Three Early Projects

The Platform, according to Halamka, will focus initially on creating three tech-based service projects:

  • Scheduling Mayo Clinic staff and contractors that provide certain forms of home healthcare.
  • Enabling patients to upload their personal healthcare data from wearable devices, and have that data analyzed through tools and algorithms to be offered by Mayo Clinic.
  • Supplying patient-specific treatment information for a variety of diseases and disorders, using insights from Mayo’s more than 150 years of patient data.

“Wouldn’t you want to know what’s the best treatment for Asian women in their 50s with this type of breast cancer? In the U.S. today, it’s really hard to answer that question,” Halamka told the newspaper, citing the experience of his wife, who is in remission after having been diagnosed with breast cancer.

At the Platform, Halamka added, he will serve as “an orchestra leader” building on Mayo Clinic’s healthcare technology presence as established by Clark Otley, M.D, who has been the medical director for Mayo Clinic’s Department of Business Development—and was named yesterday as the chief medical officer of Mayo Clinic Platform, working directly under Halamka.

Otley joined Mayo Clinic in 1999. He is a professor of dermatology, Mayo Clinic College of Medicine and Science; a physician in the division of dermatologic surgery; medical director for the Department of Business Development; and president of Mayo Foundation for Medical Education and Research.

“Dr. Halamka has a proven track record of success in innovation and value creation,” stated Gianrico Farrugia, M.D., Mayo Clinic’s president and CEO. “His extensive experience and network will help power the Mayo Clinic Platform forward to benefit our patients and to support Mayo Clinic’s path for the future.”

Halamka completed his undergraduate studies at Stanford University, where he received a degree in medical microbiology and a degree in public policy with a focus on technology issues. He received his MD degree at the University of California, San Francisco (UCSF), and simultaneously pursued graduate work in bioengineering at the University of California, Berkeley, focusing on technology issues in medicine. He completed his residency at Harbor—UCLA Medical Center in the Department of Emergency Medicine.

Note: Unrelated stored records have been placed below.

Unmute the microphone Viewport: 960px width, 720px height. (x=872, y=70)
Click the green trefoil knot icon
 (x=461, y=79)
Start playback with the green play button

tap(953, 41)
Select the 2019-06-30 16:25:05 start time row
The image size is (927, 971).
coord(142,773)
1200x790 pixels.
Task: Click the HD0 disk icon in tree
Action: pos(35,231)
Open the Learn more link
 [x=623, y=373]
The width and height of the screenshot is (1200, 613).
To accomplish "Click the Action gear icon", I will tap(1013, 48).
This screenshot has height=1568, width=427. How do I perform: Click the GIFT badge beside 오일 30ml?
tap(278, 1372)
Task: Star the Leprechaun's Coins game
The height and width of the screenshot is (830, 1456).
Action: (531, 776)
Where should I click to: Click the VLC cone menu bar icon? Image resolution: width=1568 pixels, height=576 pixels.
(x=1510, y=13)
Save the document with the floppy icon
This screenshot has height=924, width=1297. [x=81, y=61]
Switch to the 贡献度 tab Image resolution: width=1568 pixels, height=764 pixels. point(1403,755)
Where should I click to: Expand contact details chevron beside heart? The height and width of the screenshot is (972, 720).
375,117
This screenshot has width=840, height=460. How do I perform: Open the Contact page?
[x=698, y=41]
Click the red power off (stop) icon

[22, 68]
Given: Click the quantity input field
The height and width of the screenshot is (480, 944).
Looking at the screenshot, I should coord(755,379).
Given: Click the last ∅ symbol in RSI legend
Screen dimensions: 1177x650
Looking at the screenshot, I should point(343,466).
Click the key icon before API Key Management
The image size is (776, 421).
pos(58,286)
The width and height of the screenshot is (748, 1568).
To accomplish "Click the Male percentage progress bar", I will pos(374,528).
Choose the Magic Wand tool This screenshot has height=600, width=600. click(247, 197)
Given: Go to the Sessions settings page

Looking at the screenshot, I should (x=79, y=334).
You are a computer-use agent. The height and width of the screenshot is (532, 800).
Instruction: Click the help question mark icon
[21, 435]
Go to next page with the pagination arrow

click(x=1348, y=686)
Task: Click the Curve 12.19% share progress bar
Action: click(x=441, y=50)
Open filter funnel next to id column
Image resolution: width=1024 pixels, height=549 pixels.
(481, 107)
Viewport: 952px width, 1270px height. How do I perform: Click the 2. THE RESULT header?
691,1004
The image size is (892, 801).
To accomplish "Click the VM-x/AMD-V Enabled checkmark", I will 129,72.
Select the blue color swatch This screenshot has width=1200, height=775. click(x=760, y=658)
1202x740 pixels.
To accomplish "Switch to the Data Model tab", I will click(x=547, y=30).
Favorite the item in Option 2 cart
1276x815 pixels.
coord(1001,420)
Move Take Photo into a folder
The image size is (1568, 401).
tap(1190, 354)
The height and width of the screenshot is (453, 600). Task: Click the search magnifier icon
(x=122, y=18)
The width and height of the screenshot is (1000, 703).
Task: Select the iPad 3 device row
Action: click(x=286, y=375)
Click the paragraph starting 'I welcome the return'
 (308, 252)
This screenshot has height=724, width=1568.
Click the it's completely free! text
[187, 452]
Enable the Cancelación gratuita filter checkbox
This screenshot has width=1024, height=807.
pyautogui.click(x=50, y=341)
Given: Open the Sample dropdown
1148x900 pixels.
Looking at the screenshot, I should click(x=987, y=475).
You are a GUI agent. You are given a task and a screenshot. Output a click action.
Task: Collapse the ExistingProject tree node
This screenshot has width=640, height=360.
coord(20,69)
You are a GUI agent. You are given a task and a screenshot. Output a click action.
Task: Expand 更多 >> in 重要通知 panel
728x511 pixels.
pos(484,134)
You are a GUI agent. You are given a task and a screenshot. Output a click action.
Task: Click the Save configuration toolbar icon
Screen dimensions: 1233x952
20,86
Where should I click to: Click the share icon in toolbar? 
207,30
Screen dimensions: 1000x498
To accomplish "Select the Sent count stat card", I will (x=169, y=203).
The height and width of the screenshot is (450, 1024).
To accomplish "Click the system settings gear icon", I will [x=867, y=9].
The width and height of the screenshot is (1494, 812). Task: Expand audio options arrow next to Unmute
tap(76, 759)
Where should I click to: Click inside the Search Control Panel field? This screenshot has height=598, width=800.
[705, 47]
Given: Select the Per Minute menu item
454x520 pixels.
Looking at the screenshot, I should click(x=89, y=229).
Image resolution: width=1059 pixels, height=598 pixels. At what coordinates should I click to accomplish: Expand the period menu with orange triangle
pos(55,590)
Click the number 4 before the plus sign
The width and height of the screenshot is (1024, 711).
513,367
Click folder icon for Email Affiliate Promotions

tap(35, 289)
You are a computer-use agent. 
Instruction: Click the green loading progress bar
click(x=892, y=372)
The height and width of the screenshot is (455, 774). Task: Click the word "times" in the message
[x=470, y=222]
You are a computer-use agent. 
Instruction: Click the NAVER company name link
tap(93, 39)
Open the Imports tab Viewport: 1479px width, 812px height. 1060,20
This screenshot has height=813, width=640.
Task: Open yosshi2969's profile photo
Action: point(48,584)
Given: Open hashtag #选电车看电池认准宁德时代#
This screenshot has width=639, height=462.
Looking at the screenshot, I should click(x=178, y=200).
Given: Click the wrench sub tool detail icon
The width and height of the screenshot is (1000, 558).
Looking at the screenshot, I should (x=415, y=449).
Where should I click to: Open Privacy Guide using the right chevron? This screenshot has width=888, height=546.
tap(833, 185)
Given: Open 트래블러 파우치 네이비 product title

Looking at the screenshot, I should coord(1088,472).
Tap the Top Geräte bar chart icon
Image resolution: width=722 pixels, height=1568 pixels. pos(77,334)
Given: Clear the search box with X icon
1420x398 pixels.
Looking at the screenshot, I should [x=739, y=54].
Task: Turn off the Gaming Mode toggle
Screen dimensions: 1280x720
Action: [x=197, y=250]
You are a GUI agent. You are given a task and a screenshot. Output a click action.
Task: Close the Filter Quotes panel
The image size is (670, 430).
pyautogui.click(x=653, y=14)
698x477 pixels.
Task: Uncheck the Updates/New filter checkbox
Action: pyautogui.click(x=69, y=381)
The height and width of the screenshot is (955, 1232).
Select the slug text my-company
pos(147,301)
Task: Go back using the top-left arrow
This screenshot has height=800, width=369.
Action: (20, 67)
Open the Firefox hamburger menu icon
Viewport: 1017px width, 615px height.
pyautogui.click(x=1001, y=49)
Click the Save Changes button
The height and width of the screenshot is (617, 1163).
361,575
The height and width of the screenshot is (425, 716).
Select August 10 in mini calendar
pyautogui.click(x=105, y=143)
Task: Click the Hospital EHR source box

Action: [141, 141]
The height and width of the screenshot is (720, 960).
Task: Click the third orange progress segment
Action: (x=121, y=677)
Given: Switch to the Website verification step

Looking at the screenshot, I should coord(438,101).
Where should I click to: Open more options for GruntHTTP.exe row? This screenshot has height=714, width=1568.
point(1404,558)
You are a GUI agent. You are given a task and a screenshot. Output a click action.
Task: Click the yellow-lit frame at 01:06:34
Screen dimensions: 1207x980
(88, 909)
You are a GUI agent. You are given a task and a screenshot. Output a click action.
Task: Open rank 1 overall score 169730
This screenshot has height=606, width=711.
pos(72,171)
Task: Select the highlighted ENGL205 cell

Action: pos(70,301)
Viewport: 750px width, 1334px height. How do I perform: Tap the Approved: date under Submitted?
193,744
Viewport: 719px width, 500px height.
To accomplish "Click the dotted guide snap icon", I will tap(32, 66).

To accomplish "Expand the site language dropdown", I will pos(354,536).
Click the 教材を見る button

Halamka also runs Unity Farm in Sherborn, MA, where he serves as caretaker for 250 animals, 30 acres of agricultural production, and a cidery and winery.

“Personally, I will live in an apartment in Rochester, Minnesota from Monday-Thursday, then return to Unity Farm Sanctuary for weekend animal care and farm maintenance.     The flights are easy (2.5-3 hours, 3 times per day on Jet Blue), and even with weekly commuting I may actually travel less in 2020 than in 2019 (400,000 miles in 40 countries),” Halamka added on Geekdoctor.

“Am I excited by the work ahead? Most definitely. Am I daunted by the responsibility and accountability of shaping the future of Mayo’s digital businesses?   Of course,” Halamka added. “I call this, excited anxiety.”